### TASK REQUIREMENTS
(1) Answer these questions using the yearly meeting text:
(a) How many additional Friends who were scheduled to join were denied visas?
(b) How many children and youth attended this year's session?
(c) Which chapter of the Faith & Practice was approved at this session?
(2) Rewrite the part of the yearly meeting text starting with "We are happy" and going on through "share our own.", putting "revisions" in place of "drafts".

== QUOTED TEXT ==

We rejoice in the maturing relationship we have with El Salvador Yearly Meeting. Our yearly meetings take turns, regularly sending representatives, and this year Raul Peréz and Glenda Peréz de Murcia journeyed thousands of miles from San Salvador to be in community with us. Two additional Friends who were scheduled to join us were denied visas. With ESYM we are challenged to build bridges of spiritual connection across the vast differences in economic wealth between our yearly meetings. We seek to know the spiritual riches each can offer the other. This year, Raul pointed out that each of our yearly meetings has subjects that are taboo, and asked if perhaps one gift we can offer each other is help in talking more openly about difficult topics. During a workshop that Raul led about nurturing and maintaining our relationship with God, a group of us bridged our ways of worshiping, concluding the meeting with worship sharing in the manner of NYM, with simultaneous interpreting. We thank God for the community between our yearly meetings.
We are happy that, after nearly two decades of drafts and reviews, prayers and discernment, we are close to publishing, in book form, the first Northern Yearly Meeting Faith & Practice. At this session, we approved the chapter on community. We are indebted to those Friends who have labored so faithfully with this task. We also thank the ad hoc committee on finances, who recommended ways to simplify our financial structure to reflect and support our two key priorities: this annual session and the children and youth programs that we hold throughout the year. There are 77 children and youth attending this year’s session. Many of us had the pleasure of walking the “spiritual path” that the Older Elementary group created through the pines near their meeting room. They stood branches on end and posted queries, quotes, and haiku for contemplation, inviting us to share our own.

===
== RECORDS SHOWN ==

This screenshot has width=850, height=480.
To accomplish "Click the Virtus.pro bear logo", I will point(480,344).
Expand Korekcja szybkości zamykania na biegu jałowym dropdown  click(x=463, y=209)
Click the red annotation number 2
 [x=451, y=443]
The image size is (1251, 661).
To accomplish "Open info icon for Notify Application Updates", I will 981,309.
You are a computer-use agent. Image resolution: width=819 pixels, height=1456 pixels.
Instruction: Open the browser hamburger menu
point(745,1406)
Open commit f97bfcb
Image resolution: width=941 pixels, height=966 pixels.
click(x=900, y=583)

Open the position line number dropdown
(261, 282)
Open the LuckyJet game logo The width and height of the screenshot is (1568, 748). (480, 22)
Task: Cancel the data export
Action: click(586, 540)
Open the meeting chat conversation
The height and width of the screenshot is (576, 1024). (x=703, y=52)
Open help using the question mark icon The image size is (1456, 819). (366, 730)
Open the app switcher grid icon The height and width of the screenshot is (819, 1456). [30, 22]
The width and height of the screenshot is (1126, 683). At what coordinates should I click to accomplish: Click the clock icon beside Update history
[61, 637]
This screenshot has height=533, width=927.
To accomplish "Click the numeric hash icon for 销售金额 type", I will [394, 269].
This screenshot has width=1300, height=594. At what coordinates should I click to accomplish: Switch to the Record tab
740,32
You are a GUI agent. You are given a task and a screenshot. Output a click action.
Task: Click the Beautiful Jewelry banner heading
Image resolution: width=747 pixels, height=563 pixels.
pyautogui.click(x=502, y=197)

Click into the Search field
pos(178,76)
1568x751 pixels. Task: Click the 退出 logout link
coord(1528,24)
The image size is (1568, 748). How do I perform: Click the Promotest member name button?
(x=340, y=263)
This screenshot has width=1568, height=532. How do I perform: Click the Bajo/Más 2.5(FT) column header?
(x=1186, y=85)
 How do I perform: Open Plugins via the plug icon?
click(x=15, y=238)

===

### RESPONSES
(1)
(a) Two.
(b) 77.
(c) The chapter on community.

(2)
We are happy that, after nearly two decades of revisions and reviews, prayers and discernment, we are close to publishing, in book form, the first Northern Yearly Meeting Faith & Practice. At this session, we approved the chapter on community. We are indebted to those Friends who have labored so faithfully with this task. We also thank the ad hoc committee on finances, who recommended ways to simplify our financial structure to reflect and support our two key priorities: this annual session and the children and youth programs that we hold throughout the year. There are 77 children and youth attending this year’s session. Many of us had the pleasure of walking the “spiritual path” that the Older Elementary group created through the pines near their meeting room. They stood branches on end and posted queries, quotes, and haiku for contemplation, inviting us to share our own.